• [What you will do]:
Set down only the lines from the one containing "This screenshot has width=600, height=375." through the final line of the entries below, exactly as they stand, with no pictures.

• [Records shown]:
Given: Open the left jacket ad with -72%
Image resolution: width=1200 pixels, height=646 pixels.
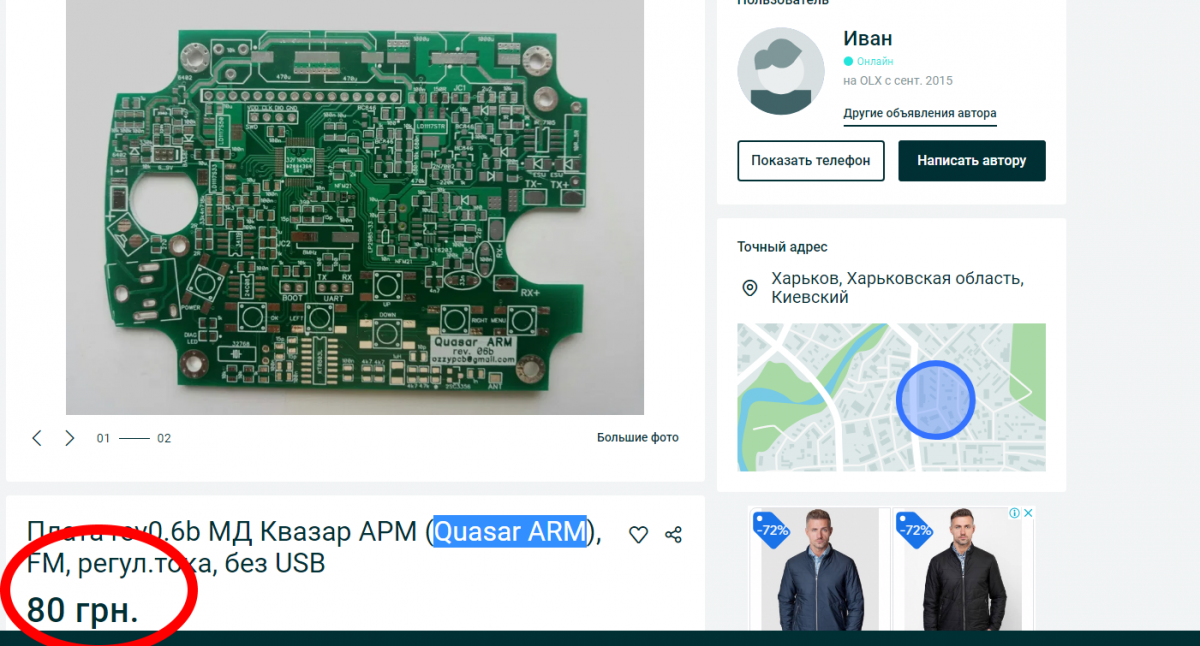Looking at the screenshot, I should (x=819, y=569).
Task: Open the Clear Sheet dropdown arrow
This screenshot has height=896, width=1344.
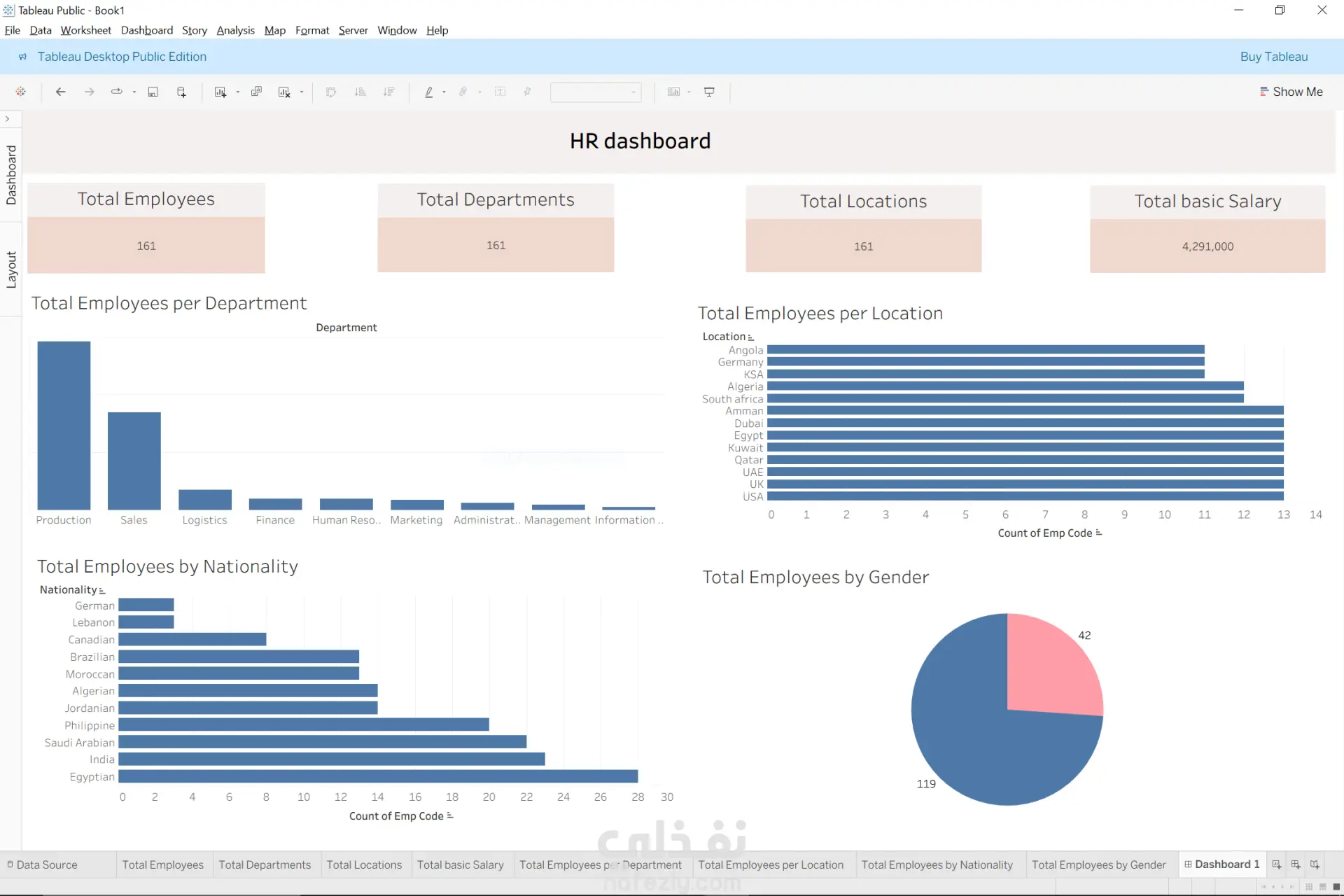Action: [x=302, y=92]
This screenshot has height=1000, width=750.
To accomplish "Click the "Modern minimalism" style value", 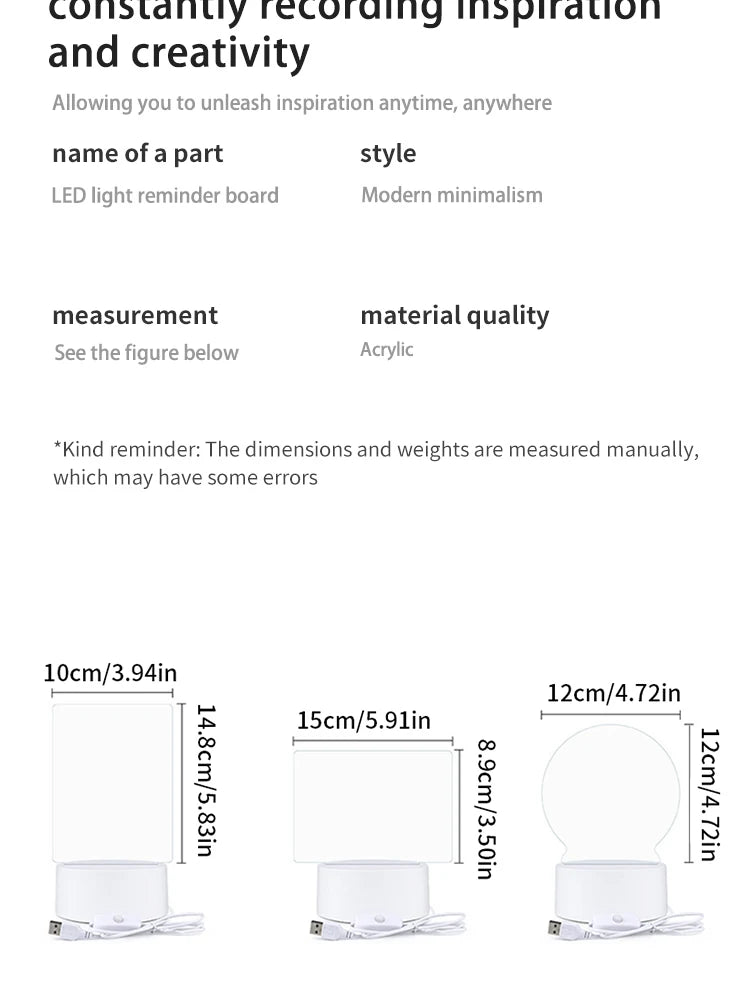I will click(x=452, y=195).
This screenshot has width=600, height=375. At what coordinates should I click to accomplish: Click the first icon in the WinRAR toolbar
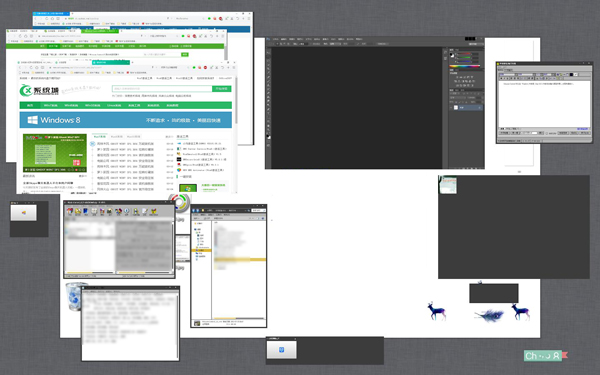point(70,212)
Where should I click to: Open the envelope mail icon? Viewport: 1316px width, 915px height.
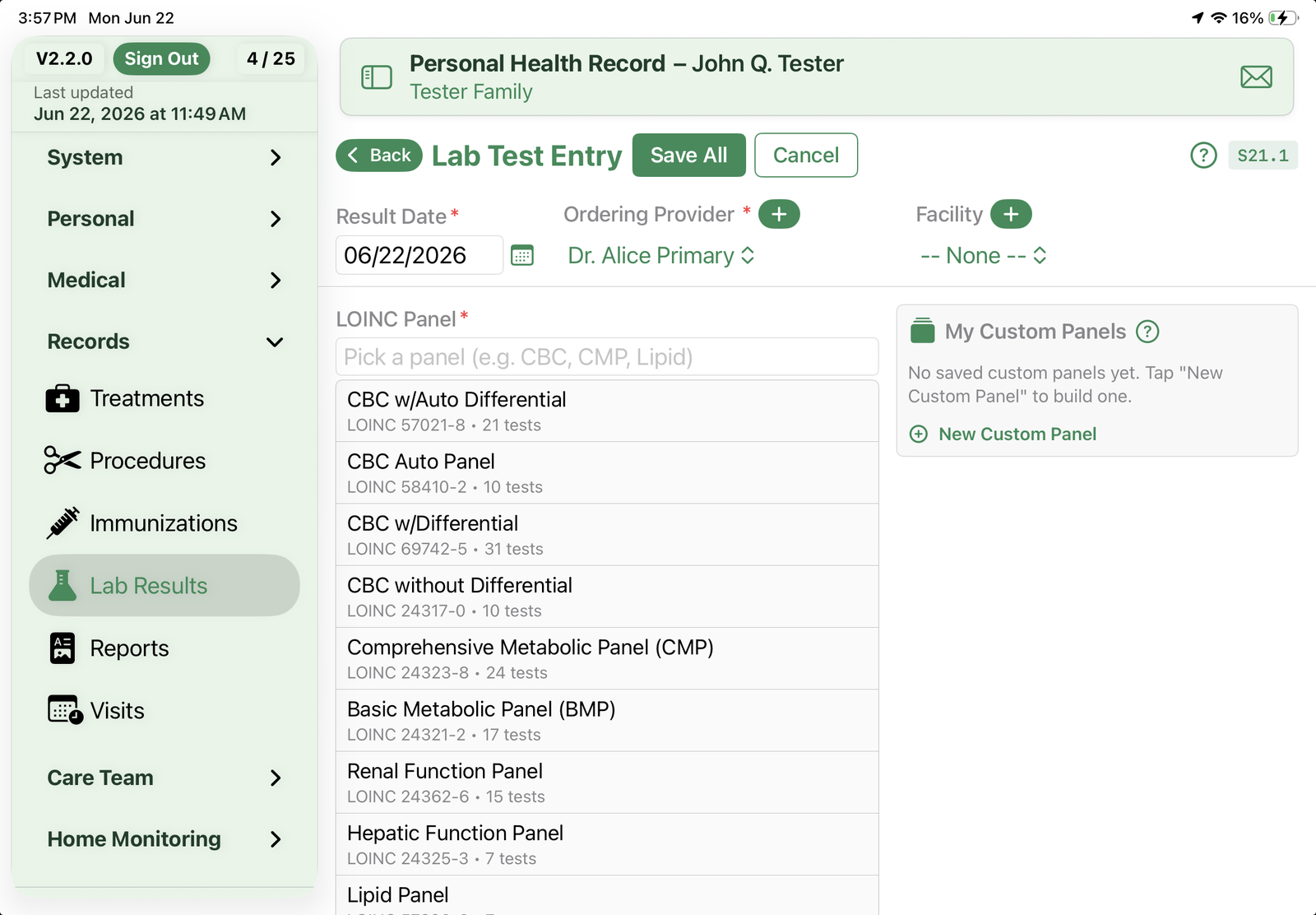point(1256,77)
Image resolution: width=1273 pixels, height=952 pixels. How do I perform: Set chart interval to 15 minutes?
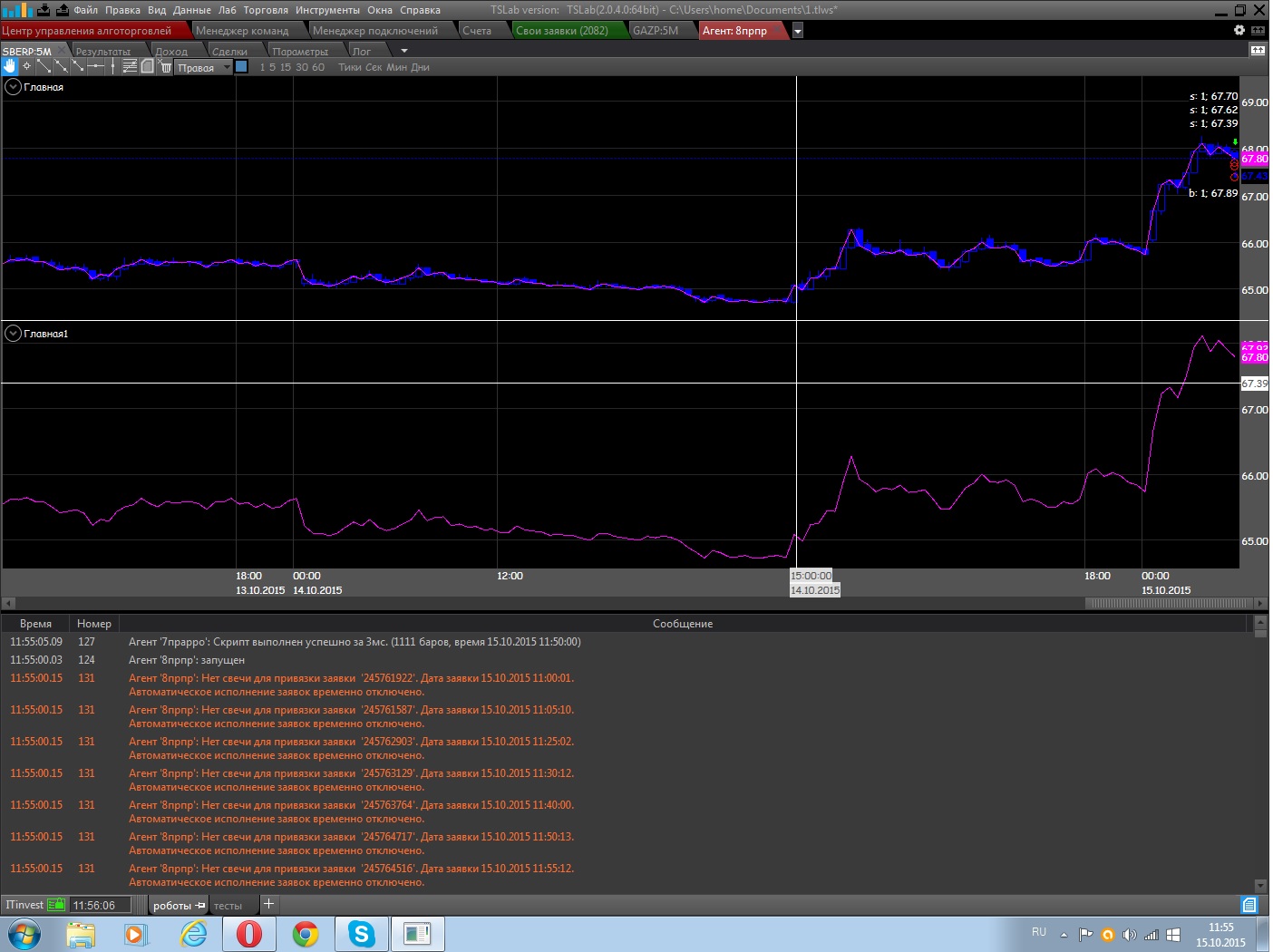click(286, 67)
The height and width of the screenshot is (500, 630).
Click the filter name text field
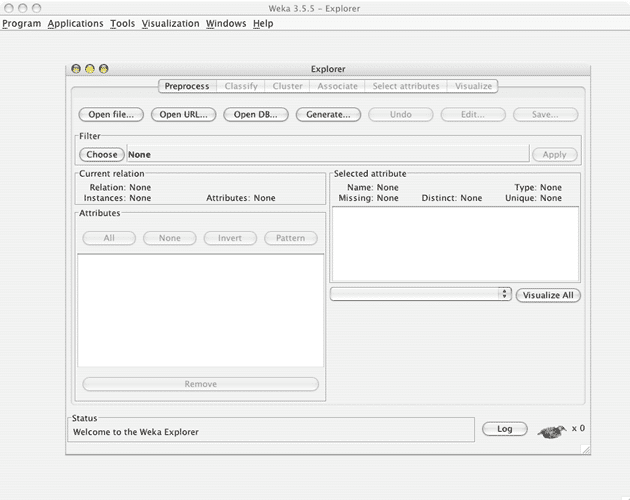click(327, 155)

• [Written solution]:
This screenshot has width=600, height=375. At what coordinates should I click to accomplish: Click the first icon in the WinRAR toolbar
point(70,212)
Where should I click to: Open the envelope mail icon? Viewport: 1316px width, 915px height.
point(1256,77)
Image resolution: width=1273 pixels, height=952 pixels. How do I perform: Set chart interval to 15 minutes?
click(286, 67)
The height and width of the screenshot is (500, 630).
Click the filter name text field
click(327, 155)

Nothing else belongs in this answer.